Theorem: Let G be a finite group of order n and let p be a prime. Write $n=p^am$ with $a \in\mathbb{N}^*$ and $m \in\mathbb{N}$ such that p does not divide m.
(a) If P is a subgroup of G of order $p^b$ with $0 \leq b <a$ then there exists a subgroup $P^{*}$ of G of order $p^{b+1}$ such that P is a normal subgroup of $P^{*}$
(b) For every $b \in {0,.....,a}$ there exists a subgroup P of G with $|P|=p^b$
Proof (a) Assume that P is a subgroup of G of order $p^b$ with $1 \leq b<a$. Then p divides $[G:P]$ and, by Corollary 12.3, p also divides $[N_G(P):P]=|N_G(P)/P|$. By Cauchy's Theorem, the group $N_G(P)/P$ has a subgroup of order p. By the Correspondence Theorem this subgroup must be of the form $P^{*}/P$ with $P \leq P^{*} \leq N_G(P).$ This implies that P is a normal subgroup of $P^{*}$ and $|p^{*}|=|P|*|P^{*}/P|=p^b*p=p^{b+1}$
b) This follows immediately from part (a) by induction on b
Corollary 12.3: Let G be a finite group and let $P$ be a p-subgroup of G such that p divides $[G:P]$. Then p divides $[N_G(P):P]$
Ok, so in the first sentence. How do we infer p divides $[G:P]$. Can you explain in detail the theorems that were used to prove this and how they relate to the proof?.

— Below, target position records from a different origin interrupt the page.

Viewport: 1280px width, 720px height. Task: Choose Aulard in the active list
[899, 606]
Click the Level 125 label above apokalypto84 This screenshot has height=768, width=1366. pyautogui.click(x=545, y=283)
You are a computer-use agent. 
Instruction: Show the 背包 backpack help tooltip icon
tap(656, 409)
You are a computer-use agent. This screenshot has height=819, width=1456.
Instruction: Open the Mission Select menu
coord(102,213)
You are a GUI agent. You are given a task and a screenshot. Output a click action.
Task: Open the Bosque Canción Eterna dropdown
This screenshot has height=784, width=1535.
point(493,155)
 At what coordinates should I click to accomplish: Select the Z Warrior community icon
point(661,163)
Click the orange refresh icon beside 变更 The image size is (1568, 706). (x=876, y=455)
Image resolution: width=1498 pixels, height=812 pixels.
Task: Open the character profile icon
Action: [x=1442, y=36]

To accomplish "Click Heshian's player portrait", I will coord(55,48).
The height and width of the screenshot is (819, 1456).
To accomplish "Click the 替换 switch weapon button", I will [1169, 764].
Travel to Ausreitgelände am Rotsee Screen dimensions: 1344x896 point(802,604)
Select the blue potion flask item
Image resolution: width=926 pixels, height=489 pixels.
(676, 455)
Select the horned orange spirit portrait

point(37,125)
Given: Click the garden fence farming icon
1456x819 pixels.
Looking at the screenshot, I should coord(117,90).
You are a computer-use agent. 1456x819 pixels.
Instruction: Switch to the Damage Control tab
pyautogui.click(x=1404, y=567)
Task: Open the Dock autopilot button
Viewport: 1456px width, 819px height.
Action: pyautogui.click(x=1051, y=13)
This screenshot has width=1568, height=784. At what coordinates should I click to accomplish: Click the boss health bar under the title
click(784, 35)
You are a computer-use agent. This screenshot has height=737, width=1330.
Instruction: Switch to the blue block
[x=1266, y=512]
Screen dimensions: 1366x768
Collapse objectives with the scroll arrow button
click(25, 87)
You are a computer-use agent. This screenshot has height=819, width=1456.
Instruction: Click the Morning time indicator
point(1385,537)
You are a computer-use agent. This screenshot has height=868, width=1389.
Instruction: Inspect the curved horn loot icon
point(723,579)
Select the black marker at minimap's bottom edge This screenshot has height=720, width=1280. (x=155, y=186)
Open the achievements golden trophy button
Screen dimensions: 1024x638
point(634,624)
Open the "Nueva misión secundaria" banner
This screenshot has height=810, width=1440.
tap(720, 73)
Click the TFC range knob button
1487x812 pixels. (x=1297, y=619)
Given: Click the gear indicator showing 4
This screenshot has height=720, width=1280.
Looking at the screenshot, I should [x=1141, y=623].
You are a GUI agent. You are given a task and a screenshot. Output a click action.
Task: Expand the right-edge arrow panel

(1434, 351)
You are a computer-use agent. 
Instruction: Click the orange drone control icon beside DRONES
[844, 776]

I think now I understand the proof up to the correspondence theorem
Thank you
Note that $[G:P]=\frac{|G|}{|P|}=\frac{p^am}{p^b}=p^{(a-b)}m$. Since $a-b>0$, then $p|p^{(a-b)}|p^{(a-b)}m=[G:P].$ So $p|[G:P]$.
Consider the canonique projection $\pi:N_G(P)\longrightarrow\frac{N_G(P)}{P}$. Applying the correspondence theorem we see that every subgroup of $Im(\pi)=\frac{N_G(P)}{P}$ has the form $\frac{P^*}{P}$ where $P^*$ is a subgroup of $N_G(P)$.